— What you need to do —
Output every entry exactly, without any pictures.
#### Raw data
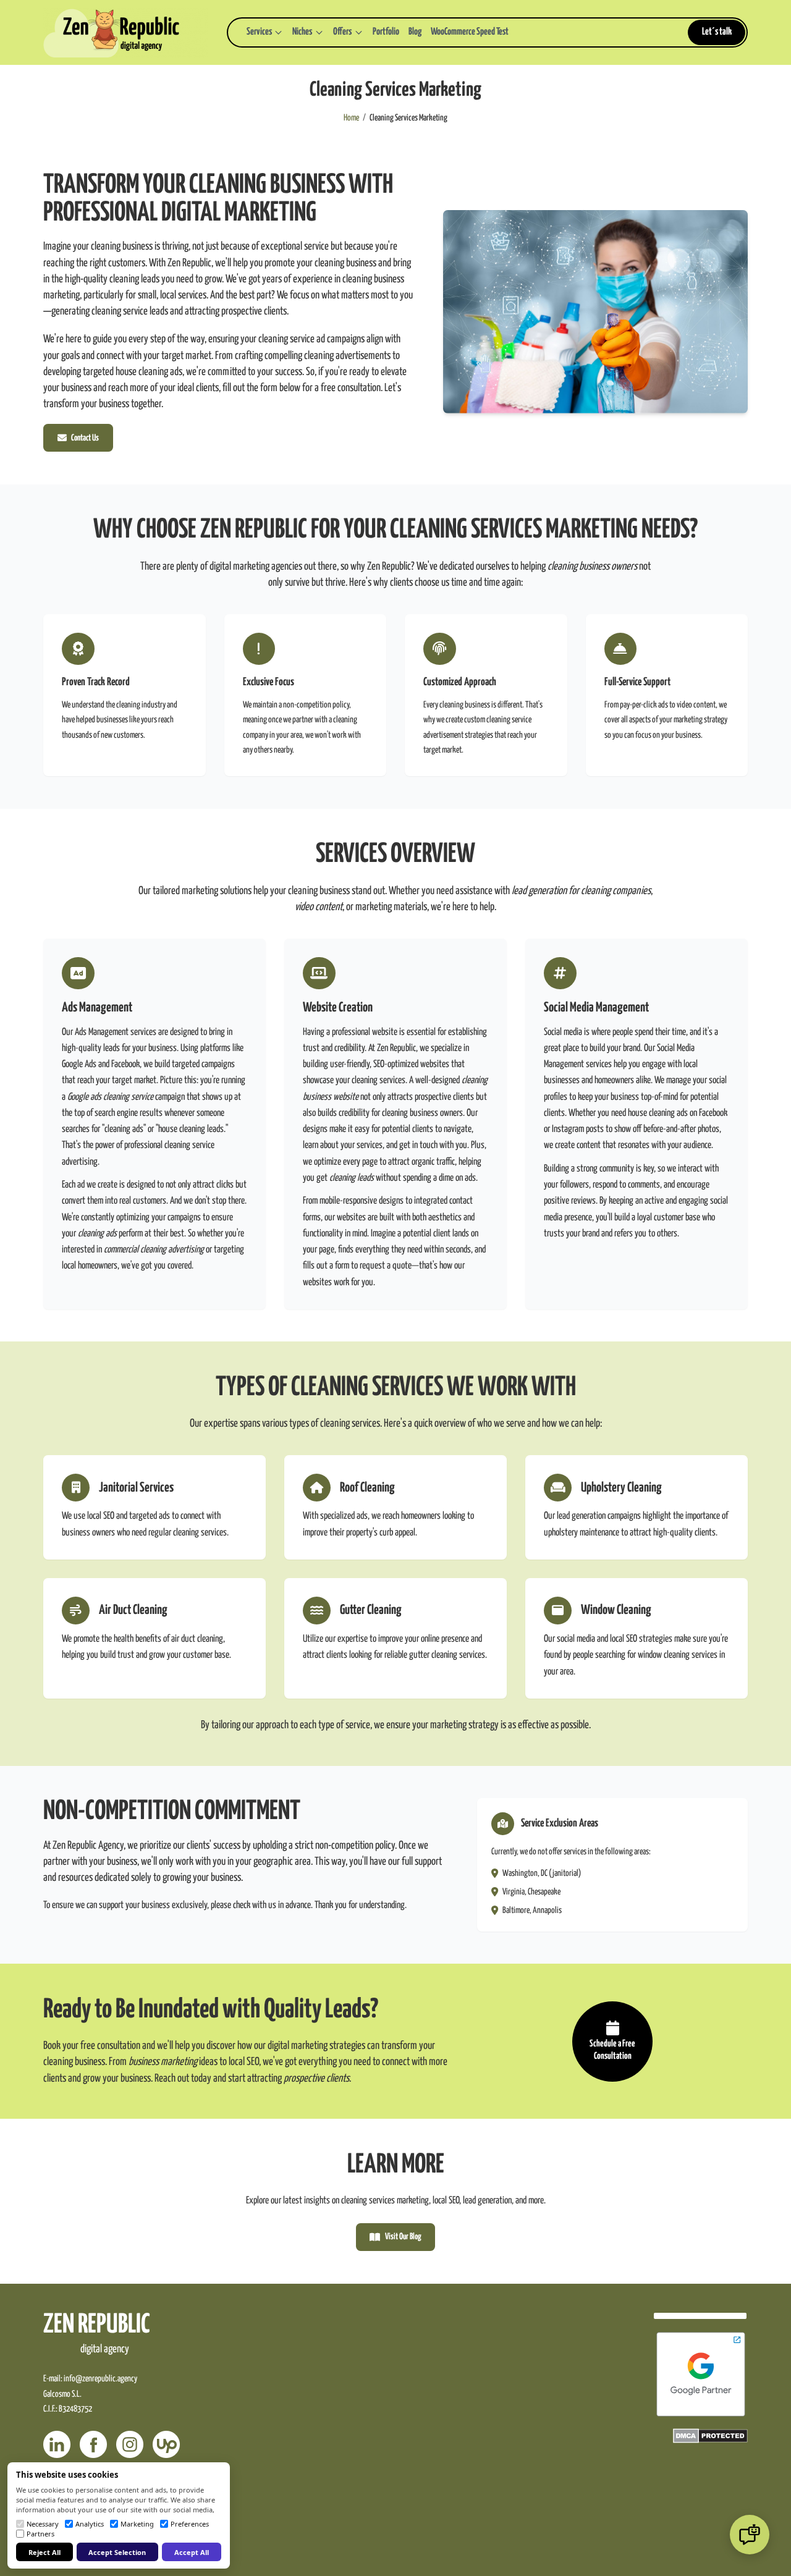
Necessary (43, 2524)
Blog (414, 31)
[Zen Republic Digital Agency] (125, 32)
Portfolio (386, 31)
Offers (342, 31)
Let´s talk (717, 31)
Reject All (44, 2552)
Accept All (191, 2552)
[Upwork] (166, 2444)
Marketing (137, 2524)
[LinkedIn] (56, 2444)
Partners (40, 2534)
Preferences (190, 2524)
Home (351, 118)
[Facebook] (93, 2444)
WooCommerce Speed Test (470, 31)
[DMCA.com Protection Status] (710, 2435)
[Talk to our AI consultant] (749, 2534)
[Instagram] (129, 2444)
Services (259, 31)
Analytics (89, 2524)
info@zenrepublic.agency (100, 2379)
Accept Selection (117, 2552)
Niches (302, 31)
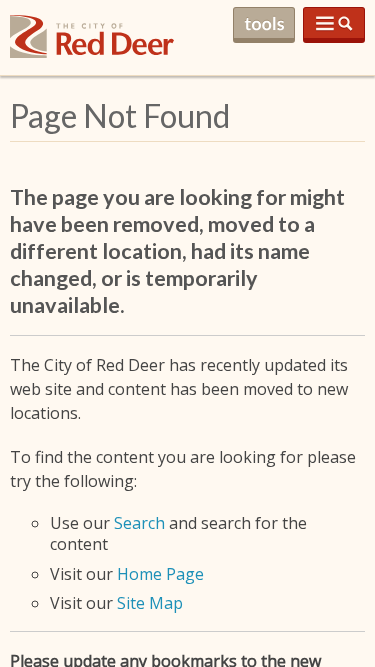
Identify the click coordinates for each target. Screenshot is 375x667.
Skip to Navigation (334, 25)
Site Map (150, 603)
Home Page (160, 574)
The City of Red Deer (92, 52)
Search (139, 523)
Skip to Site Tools (264, 25)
########
— Exercise result —
Necessary (43, 2524)
Blog (414, 31)
[Zen Republic Digital Agency] (125, 32)
Portfolio (386, 31)
Offers (342, 31)
Let´s talk (717, 31)
Reject All (44, 2552)
Accept All (191, 2552)
[Upwork] (166, 2444)
Marketing (137, 2524)
[LinkedIn] (56, 2444)
Partners (40, 2534)
Preferences (190, 2524)
Home (351, 118)
[Facebook] (93, 2444)
WooCommerce Speed Test (470, 31)
[DMCA.com Protection Status] (710, 2435)
[Talk to our AI consultant] (749, 2534)
[Instagram] (129, 2444)
Services (259, 31)
Analytics (89, 2524)
info@zenrepublic.agency (100, 2379)
Accept Selection (117, 2552)
Niches (302, 31)
Identify the click coordinates for each target. Screenshot is 375x667.
Skip to Navigation (334, 25)
Site Map (150, 603)
Home Page (160, 574)
The City of Red Deer (92, 52)
Search (139, 523)
Skip to Site Tools (264, 25)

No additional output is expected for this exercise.